Material:
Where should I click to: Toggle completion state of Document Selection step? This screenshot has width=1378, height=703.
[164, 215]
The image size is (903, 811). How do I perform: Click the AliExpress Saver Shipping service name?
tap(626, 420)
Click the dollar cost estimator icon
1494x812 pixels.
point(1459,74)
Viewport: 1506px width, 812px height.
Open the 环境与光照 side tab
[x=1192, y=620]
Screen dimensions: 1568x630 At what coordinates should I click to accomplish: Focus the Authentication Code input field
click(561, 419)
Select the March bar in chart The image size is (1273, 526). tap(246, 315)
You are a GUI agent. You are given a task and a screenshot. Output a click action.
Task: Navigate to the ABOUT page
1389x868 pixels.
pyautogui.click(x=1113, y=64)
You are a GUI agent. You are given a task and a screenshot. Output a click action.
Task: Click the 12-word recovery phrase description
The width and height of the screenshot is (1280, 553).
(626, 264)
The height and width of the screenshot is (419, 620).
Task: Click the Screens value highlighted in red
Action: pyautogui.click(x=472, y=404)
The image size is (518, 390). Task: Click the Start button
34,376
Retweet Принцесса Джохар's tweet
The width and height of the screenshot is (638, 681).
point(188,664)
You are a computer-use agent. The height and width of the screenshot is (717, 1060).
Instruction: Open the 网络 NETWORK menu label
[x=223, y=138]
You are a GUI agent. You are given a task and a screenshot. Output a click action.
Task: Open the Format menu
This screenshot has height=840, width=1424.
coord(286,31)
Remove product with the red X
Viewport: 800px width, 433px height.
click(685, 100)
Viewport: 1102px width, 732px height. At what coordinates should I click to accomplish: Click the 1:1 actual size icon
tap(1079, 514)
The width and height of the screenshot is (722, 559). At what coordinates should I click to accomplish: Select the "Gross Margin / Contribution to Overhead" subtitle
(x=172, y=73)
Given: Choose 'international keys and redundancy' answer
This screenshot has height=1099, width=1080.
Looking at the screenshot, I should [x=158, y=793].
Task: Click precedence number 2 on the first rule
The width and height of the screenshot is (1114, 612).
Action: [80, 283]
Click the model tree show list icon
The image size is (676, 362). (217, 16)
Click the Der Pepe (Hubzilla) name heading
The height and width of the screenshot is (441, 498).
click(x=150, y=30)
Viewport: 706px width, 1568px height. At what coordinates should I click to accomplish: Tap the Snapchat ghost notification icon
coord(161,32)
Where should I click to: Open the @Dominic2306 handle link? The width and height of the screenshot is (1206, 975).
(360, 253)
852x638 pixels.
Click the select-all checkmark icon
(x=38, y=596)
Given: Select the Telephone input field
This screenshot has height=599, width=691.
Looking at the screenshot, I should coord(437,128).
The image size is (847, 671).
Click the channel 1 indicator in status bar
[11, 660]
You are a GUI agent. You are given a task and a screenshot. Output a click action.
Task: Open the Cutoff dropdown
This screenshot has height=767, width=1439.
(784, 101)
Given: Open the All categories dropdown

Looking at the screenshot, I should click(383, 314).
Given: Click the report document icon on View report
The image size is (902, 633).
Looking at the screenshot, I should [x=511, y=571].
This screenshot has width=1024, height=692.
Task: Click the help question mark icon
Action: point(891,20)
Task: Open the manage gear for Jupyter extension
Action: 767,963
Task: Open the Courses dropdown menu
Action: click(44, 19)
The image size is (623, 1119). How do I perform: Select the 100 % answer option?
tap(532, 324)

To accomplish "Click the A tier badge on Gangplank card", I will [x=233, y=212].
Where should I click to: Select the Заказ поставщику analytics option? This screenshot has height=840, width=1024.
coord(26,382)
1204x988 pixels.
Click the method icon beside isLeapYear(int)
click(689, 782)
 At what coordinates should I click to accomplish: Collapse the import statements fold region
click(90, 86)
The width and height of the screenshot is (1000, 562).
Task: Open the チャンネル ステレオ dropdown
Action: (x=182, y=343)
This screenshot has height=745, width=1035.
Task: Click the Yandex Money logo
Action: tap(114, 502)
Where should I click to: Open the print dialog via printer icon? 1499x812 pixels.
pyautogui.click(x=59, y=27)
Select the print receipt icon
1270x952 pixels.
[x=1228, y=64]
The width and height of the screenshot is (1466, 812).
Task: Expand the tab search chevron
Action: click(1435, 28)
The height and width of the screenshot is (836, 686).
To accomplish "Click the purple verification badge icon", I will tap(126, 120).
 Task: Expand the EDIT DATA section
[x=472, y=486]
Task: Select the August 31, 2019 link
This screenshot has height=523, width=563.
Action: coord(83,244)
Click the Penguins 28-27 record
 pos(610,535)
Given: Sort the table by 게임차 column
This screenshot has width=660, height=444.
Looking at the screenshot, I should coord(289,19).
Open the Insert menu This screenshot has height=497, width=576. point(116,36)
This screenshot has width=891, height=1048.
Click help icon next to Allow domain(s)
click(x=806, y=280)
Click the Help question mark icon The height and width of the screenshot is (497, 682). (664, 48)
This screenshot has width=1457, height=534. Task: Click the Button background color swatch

Instructions for the task: Reproduce verbatim the portion of the data above that begins with its first line and ends with the line containing "pyautogui.click(x=1113, y=64)", including that line.

Result for this exercise:
Where should I click to: Toggle completion state of Document Selection step? This screenshot has width=1378, height=703.
[164, 215]
The image size is (903, 811). How do I perform: Click the AliExpress Saver Shipping service name?
tap(626, 420)
Click the dollar cost estimator icon
1494x812 pixels.
point(1459,74)
Viewport: 1506px width, 812px height.
Open the 环境与光照 side tab
[x=1192, y=620]
Screen dimensions: 1568x630 At what coordinates should I click to accomplish: Focus the Authentication Code input field
click(561, 419)
Select the March bar in chart The image size is (1273, 526). tap(246, 315)
You are a GUI agent. You are given a task and a screenshot. Output a click action.
Task: Navigate to the ABOUT page
1389x868 pixels.
pyautogui.click(x=1113, y=64)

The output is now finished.